Rows of pointing data
╭──

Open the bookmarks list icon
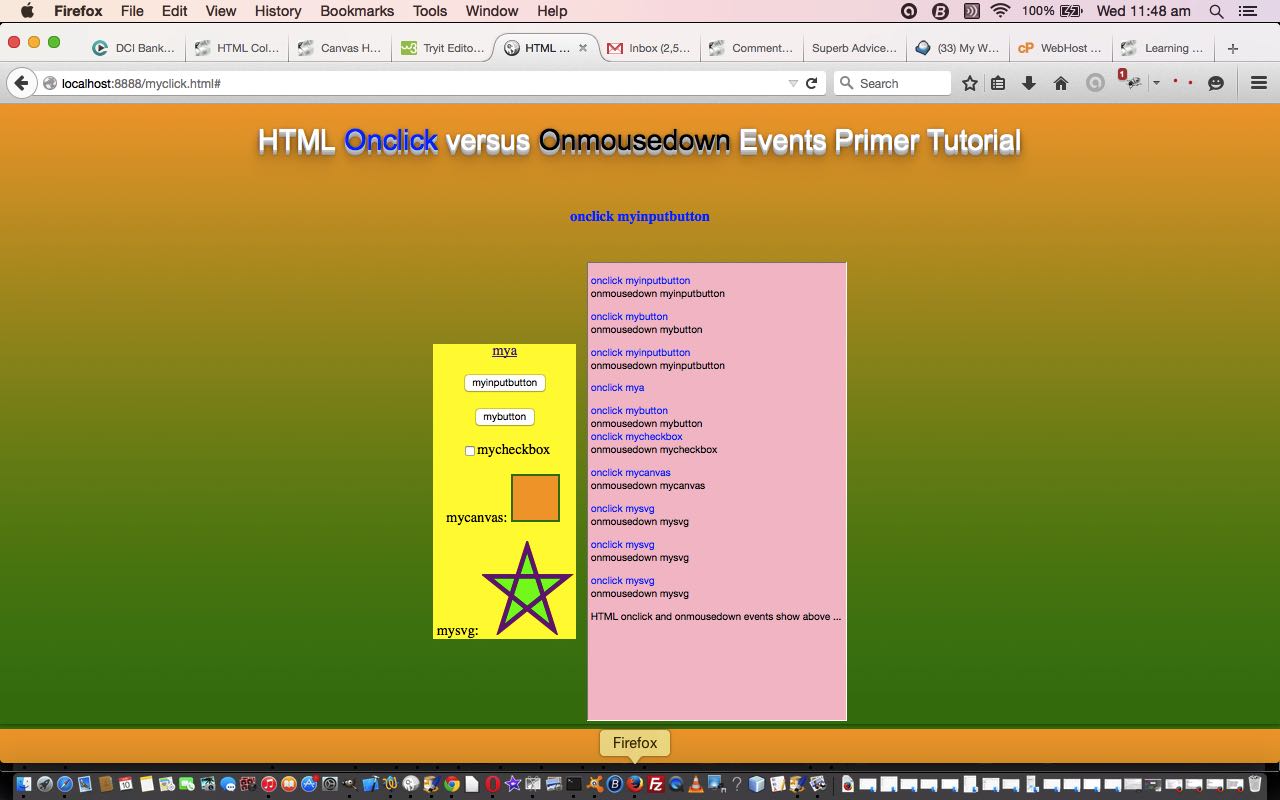Screen dimensions: 1280x800 [x=998, y=84]
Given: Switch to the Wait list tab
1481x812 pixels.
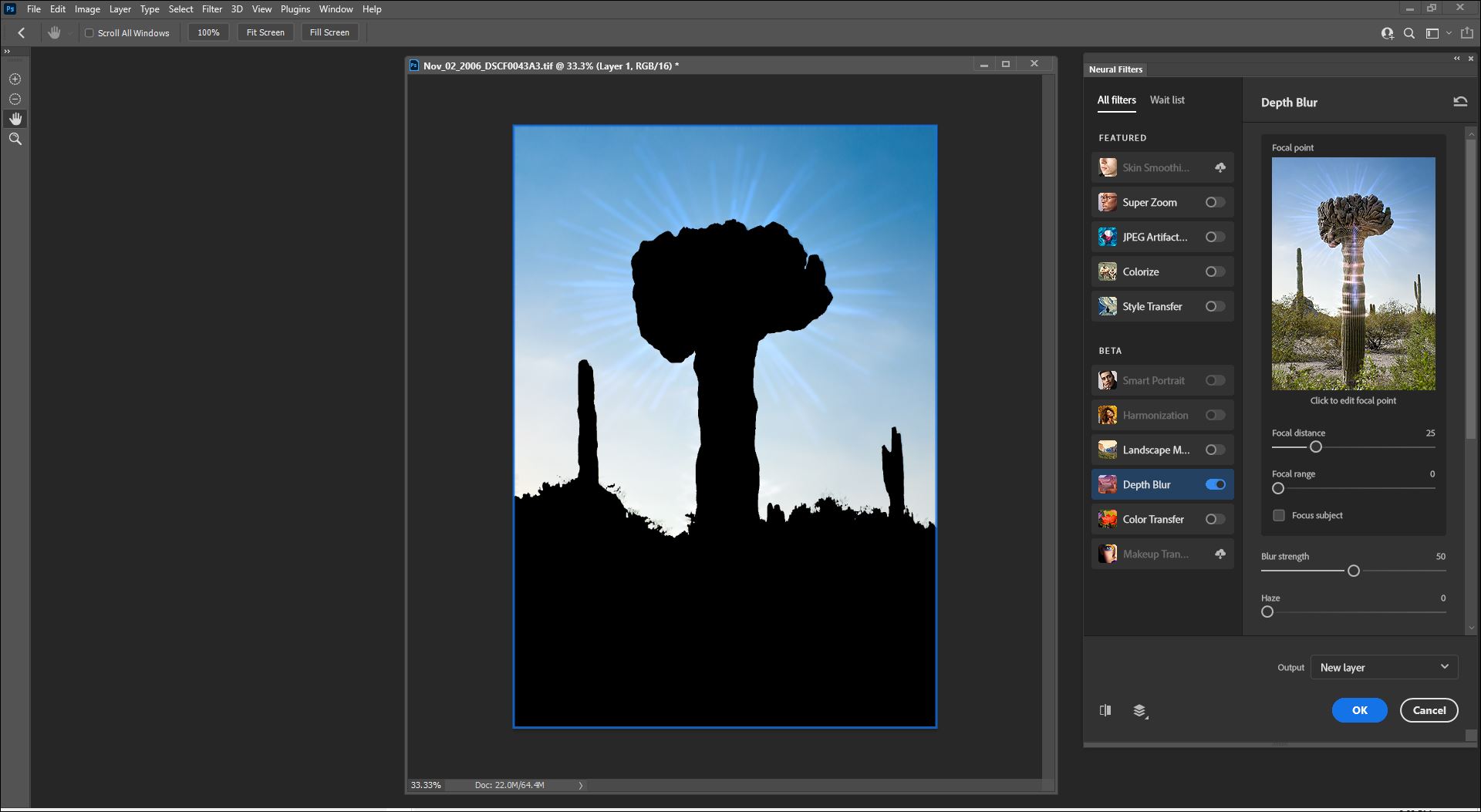Looking at the screenshot, I should click(1167, 99).
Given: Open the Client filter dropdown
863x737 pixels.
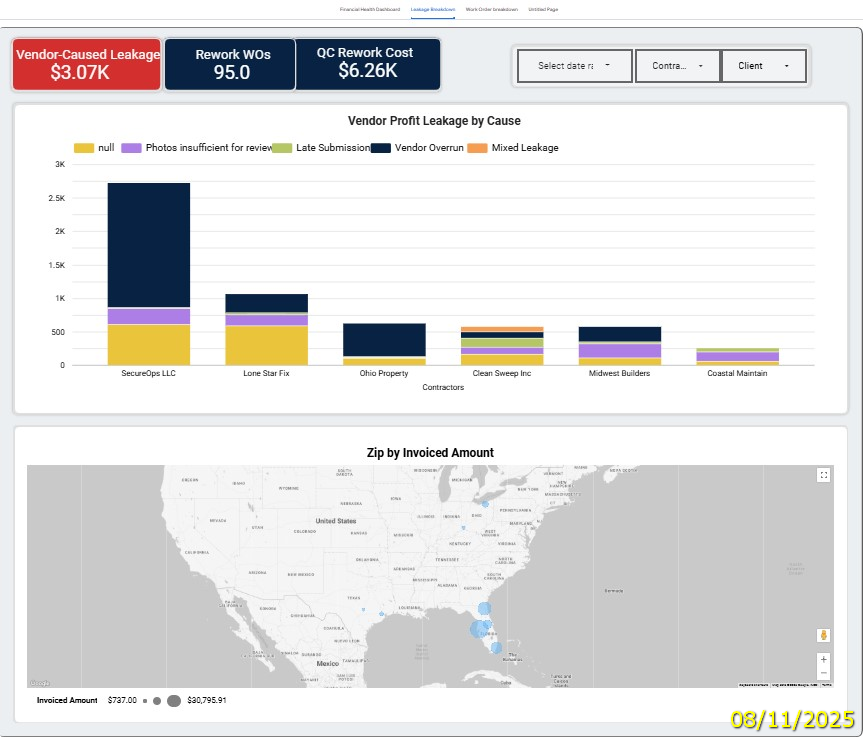Looking at the screenshot, I should tap(762, 66).
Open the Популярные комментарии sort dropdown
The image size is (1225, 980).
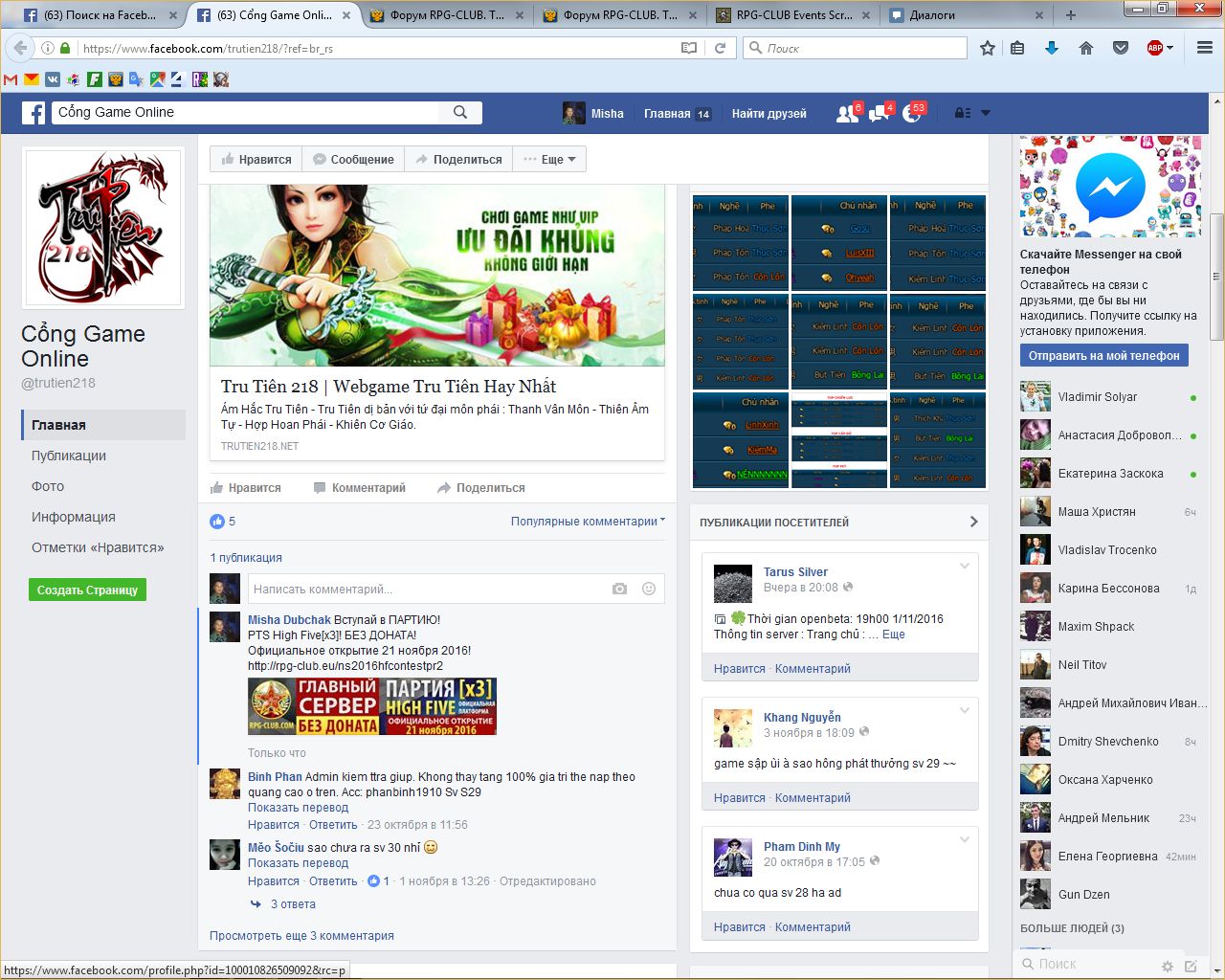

╰──

Stated goal:
Rewrite all the records with "dropdown" changed to "menu" everywhere and everything else kept the same. Leave the pictures out.

Response below:
Open the bookmarks list icon
Screen dimensions: 1280x800 [x=998, y=84]
Given: Switch to the Wait list tab
1481x812 pixels.
Looking at the screenshot, I should click(1167, 99).
Given: Open the Client filter menu
863x737 pixels.
Looking at the screenshot, I should tap(762, 66).
Open the Популярные комментарии sort menu
The image size is (1225, 980).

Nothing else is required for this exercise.